Tuesday, August 13, 2013

Don't leave money on the table: RESPs and government grants

(NC)—One of Canada's best-kept secrets for parents wanting to save for their children's future education needs has been around since 1998. That's when the federal government began offering the Canada Education Savings Grant (CESG) as an incentive for parents and relatives to set up RESPs (Registered Education Savings Plans), with their children as beneficiaries. 

CESGs will match 20 per cent of your annual RESP contribution – up to an annual maximum of $500 per eligible beneficiary until your child reaches age of 18, or a potential total of $7,200 over the life of the plan. 

“Parents in Canada who aren't taking full advantage of these government grants are leaving a good deal of money on the table,” advises David Birkbeck, the head of registered products strategy at RBC. “With post-secondary education costs continuing to rise, it's important to be aware of this additional funding as it can help your plan grow well beyond your own contributions.” 

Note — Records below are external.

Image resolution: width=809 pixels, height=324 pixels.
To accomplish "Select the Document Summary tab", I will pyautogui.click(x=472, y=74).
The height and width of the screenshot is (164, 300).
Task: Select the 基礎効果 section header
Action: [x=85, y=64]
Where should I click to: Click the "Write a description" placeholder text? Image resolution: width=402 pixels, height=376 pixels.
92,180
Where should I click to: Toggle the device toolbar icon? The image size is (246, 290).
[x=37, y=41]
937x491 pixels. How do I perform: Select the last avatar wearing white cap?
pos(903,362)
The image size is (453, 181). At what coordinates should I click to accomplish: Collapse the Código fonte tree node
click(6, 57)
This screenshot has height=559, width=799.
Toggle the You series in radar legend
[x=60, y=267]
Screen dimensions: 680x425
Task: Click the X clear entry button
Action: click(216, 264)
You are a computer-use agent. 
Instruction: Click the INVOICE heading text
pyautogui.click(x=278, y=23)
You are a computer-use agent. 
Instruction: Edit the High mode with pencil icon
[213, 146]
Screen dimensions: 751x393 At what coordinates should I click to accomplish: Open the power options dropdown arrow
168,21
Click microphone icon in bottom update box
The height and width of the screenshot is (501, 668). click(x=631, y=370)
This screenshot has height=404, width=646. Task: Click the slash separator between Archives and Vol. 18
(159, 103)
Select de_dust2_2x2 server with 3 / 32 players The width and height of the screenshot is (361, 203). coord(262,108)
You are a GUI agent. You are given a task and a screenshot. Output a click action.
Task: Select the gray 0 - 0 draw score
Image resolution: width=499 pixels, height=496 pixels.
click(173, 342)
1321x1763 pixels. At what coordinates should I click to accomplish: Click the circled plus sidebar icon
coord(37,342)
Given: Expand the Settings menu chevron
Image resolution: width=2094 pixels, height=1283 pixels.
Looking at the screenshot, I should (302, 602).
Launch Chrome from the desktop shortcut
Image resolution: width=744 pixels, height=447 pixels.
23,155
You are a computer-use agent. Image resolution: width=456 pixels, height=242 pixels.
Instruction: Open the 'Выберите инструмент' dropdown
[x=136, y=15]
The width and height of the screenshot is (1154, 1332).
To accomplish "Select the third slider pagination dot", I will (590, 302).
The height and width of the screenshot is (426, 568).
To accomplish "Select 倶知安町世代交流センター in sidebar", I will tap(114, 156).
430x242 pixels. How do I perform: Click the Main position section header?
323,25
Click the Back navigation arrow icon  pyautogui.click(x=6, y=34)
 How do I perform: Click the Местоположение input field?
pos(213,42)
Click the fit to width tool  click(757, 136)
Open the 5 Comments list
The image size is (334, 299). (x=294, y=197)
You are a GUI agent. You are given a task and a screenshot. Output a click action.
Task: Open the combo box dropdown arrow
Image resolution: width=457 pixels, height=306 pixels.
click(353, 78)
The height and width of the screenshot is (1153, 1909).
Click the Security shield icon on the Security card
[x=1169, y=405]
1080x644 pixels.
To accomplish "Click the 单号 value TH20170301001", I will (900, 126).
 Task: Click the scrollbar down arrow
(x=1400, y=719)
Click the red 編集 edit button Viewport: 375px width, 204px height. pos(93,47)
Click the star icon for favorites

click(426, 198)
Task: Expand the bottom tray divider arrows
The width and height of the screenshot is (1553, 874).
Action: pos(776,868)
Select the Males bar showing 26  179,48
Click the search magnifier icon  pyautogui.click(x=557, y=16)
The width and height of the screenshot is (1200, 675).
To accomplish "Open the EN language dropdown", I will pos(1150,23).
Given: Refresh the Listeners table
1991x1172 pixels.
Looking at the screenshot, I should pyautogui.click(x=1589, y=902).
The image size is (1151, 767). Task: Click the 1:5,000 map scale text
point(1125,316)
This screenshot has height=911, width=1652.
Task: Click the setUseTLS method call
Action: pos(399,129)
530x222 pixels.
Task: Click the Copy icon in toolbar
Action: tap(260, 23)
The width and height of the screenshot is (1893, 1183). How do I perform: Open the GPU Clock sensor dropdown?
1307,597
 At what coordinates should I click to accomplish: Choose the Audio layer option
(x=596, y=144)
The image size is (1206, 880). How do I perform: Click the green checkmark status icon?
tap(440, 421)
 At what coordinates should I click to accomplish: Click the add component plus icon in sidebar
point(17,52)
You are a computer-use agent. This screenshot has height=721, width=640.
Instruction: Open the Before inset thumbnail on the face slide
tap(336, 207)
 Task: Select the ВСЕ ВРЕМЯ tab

The other “secret weapon” to help grow your plan is the way you choose to invest your RESP funds. As a low- to no-risk investment, you can place your RESP savings into a standard savings account. You can also opt for GICs (Guaranteed Income Certificates), for higher returns than a standard savings account. Or, for the potential to earn a higher rate of return than most GICs over the long term, you could consider mutual funds.